In a speech Friday, the president said, "We’re gonna have to come together and take meaningful action." It was a line referenced in Mayor Michael Bloomberg's response to the tragedy.
"Calling for 'meaningful action' is not enough," Mayor Bloomberg said in a statement. "We need immediate action. We have heard all the rhetoric before. What we have not seen is leadership - not from the White House and not from Congress."
Rep. Jerrold Nadler issued a similar challenge to the president. Governor Andrew Cuomo, too, pressed the issue.
"We as a society must unify and once and for all crack down on the guns that have cost the lives of far too many innocent Americans," the governor said in a statement. "Let this terrible tragedy finally be the wake-up call for aggressive action and I pledge my full support in that effort."
Local federal elected officials pledged action.
"We will look at military-style weapons, military-style ammunition, and to see, is this something gun enthusiasts really need? Is it worth the risk we take when some deranged shooter kills so many innocent lives?" said Senator Kirsten Gillibrand.

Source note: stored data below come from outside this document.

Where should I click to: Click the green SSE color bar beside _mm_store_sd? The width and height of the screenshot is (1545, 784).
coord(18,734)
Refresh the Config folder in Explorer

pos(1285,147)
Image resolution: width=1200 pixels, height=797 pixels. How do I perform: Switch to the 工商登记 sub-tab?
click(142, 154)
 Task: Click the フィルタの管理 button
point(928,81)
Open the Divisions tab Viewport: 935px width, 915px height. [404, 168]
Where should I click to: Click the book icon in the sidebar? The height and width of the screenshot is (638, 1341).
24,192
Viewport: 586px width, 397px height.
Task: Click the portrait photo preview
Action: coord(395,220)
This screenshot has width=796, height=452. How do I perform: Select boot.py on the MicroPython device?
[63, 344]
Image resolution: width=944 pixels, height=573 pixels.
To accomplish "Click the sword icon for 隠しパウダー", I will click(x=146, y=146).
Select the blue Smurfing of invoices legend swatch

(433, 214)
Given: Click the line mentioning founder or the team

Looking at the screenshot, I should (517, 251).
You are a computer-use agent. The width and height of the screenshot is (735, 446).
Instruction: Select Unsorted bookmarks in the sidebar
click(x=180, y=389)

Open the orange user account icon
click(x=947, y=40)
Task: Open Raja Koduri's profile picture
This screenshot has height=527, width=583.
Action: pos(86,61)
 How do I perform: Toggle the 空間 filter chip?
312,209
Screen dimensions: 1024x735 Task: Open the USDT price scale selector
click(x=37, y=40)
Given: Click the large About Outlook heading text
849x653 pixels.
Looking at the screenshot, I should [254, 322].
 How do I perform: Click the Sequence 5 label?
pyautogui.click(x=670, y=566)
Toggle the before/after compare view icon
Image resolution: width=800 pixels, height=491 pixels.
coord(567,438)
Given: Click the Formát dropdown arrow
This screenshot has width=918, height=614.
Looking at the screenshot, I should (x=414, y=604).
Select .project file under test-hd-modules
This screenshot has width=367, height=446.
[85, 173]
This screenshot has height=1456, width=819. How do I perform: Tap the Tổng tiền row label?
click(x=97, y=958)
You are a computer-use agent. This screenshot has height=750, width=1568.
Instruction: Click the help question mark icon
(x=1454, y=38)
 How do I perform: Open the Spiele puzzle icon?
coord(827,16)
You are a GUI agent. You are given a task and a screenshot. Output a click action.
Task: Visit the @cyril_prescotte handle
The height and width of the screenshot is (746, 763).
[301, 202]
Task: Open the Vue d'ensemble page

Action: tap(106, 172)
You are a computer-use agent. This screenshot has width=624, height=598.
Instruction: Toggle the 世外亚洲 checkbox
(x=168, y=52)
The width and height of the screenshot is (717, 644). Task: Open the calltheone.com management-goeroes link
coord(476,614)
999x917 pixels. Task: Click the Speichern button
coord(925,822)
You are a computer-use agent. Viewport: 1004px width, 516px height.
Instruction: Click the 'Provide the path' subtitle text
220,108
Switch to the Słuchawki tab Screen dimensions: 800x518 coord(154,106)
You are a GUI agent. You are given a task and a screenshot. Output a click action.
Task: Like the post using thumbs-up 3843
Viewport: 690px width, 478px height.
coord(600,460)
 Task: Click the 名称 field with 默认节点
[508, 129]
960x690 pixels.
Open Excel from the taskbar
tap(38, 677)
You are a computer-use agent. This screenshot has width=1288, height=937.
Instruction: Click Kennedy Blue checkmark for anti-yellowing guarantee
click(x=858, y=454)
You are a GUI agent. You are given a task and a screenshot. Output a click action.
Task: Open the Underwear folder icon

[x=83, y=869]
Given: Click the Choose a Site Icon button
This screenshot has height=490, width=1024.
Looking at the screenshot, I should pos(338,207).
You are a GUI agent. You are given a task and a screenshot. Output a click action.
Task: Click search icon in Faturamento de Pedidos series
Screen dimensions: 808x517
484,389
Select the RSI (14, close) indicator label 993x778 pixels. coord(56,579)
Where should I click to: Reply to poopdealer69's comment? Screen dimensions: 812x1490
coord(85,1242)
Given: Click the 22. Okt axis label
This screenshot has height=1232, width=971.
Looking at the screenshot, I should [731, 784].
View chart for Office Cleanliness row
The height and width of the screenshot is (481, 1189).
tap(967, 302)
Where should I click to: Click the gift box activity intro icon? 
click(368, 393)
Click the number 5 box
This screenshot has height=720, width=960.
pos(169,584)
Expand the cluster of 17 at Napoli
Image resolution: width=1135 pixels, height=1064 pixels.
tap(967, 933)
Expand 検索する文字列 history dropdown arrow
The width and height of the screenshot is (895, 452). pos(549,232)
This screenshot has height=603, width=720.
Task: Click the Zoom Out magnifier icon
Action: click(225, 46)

Gillibrand also pointed out she supports the Second Amendment and hunters' rights. Many, however, see guns-rights groups like the National Rifle Association as part of the problem, and doubt even this latest massacre will prompt reforms.
"We have tragedy after tragedy, and we don’t see the changes in policy we need," said Public Advocate Bill de Blasio.
"What is enough? Is it this? We have kids in cities dying every night. That’s not enough?" said City Councilman Jumaane Williams. "At some point, elected officials have to get the cojones, I guess is the best word, to do what needs to be done."
Of course, there is little agreement in Washington on just what that is.